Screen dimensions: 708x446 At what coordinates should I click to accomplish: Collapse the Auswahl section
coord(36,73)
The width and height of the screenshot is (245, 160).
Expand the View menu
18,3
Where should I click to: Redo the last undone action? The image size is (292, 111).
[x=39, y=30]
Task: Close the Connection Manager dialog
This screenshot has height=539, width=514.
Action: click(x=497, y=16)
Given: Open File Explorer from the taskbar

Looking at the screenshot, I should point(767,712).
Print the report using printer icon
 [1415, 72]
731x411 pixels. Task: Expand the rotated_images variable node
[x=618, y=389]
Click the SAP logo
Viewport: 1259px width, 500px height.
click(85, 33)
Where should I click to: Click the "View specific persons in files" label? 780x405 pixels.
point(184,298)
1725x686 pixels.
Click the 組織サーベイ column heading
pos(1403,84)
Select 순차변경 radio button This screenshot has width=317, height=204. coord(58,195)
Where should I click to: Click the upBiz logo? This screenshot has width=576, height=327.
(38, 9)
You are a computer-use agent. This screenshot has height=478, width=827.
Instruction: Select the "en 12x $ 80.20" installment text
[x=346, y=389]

------

Please output exactly the lines between the one holding "Given: Open File Explorer from the taskbar" and the one holding "Select 순차변경 radio" in the records above, inclusive, and nothing more.

Given: Open File Explorer from the taskbar

Looking at the screenshot, I should point(767,712).
Print the report using printer icon
 [1415, 72]
731x411 pixels. Task: Expand the rotated_images variable node
[x=618, y=389]
Click the SAP logo
Viewport: 1259px width, 500px height.
click(85, 33)
Where should I click to: Click the "View specific persons in files" label? 780x405 pixels.
point(184,298)
1725x686 pixels.
Click the 組織サーベイ column heading
pos(1403,84)
Select 순차변경 radio button This screenshot has width=317, height=204. coord(58,195)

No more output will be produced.